Snorkel claims the SR5719E delivers a reduction of up to 60 percent in operating costs over the diesel equivalent, and also reduces noise. “We back all of our lithium-ion electric lifts with a two-year parts and labor, and five-year structural warranty, plus a 2,000-charging cycles or two-year lithium battery warranty, and batteries can be returned to the company at the end of their life for recycling,” Elvin says.
Xtreme and Skyjack have also debuted cab systems that enable a switch from an enclosed design to an open one.
In addition, Skyjack has introduced a drive-select dial option for its SJ519TH, called Flexdrive. It allows the operator to reduce drive speed while keeping all function speeds the same. By allowing low travel speed at high engine RPM, the operator is able to creep forward and reverse while maintaining all function and hydraulic performance.
Another recent tech option is JLG’s SmartLoad, available on the JLG 1644, 1732, and eventually coming to the entire JLG telehandler portfolio.

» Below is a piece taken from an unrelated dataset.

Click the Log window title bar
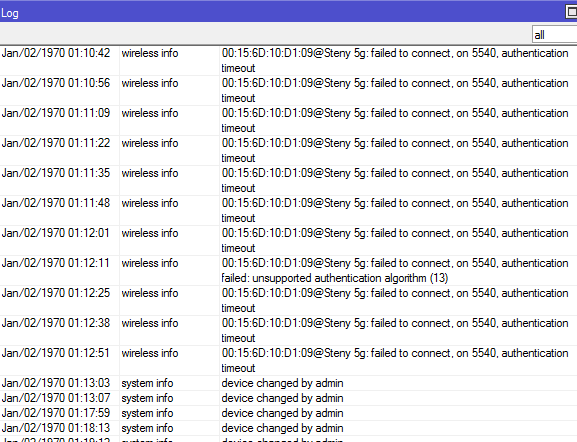The width and height of the screenshot is (577, 442). coord(280,12)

SmartLoad is a bundle of three integrated technologies meant to work together to “increase operator confidence and optimize productivity.” The system includes automatic attachment recognition, a load management information system, and a longitudinal stability indicator.
“The automatic attachment recognition allows a telehandler to identify an attachment and display the appropriate load chart to the operator,” Boehme says. “The load management information system (LMIS) graphically depicts the location of the load within the load chart and assists the operator in navigating the boundaries of the chart. Finally, the longitudinal stability indicator works in conjunction with the LMIS to limit operation when a load becomes non-compliant.”
Gehl has a new Rear Camera and Radar System that includes a dash-mounted, 5-inch video display with video camera and radar sensor mounted near the rear lights. The Radar System provides both a visual and audio alert indicating proximity to objects behind the vehicle.
The radar detects 150-degrees horizontal from the sensor and up to 15 feet behind the machine with a 10-foot-wide zone. This system is an option and is not required for machine operation. Both the RS and DL series Gehl telescopic handlers are designed to provide operator sight lines through the frame to the rear, so the optional Reverse Camera and Radar System is a supplement to aid operators; operators remain responsible for checking the travel path for obstructions/ hazards before moving the telescopic handler.
The telehandler market, like others is feeling the effects of the Covid-19 pandemic.
“The initial outlook for the year was slightly down, comparable to the 2017 or 2018 market levels,” Josh Taylor, Genie product manager, Terex AWP. “This was mostly due to 2019 being a very strong buying year where there was a strong construction market, and there would be fewer incremental machines—machines not purchased as replacement for aged fleet—purchased in 2020. However, the Covid-19 pandemic has been a major disruption in the market and will contribute to a significantly suppressed market in 2020.”
Cat’s Peterson sums up the effects on the market. “With each state in the U.S. enforcing differentiated stay-at-home quarantine and isolation orders and policies, the severity of the impact on the rental markets has been mixed,” he says. “Construction projects in most states have been deemed essential work, however there are pockets of the industry that have either reduced workforce levels on the job site or determined to finish current activities without initiating [additional] work. As a result, utilization of the fleet has been impacted.”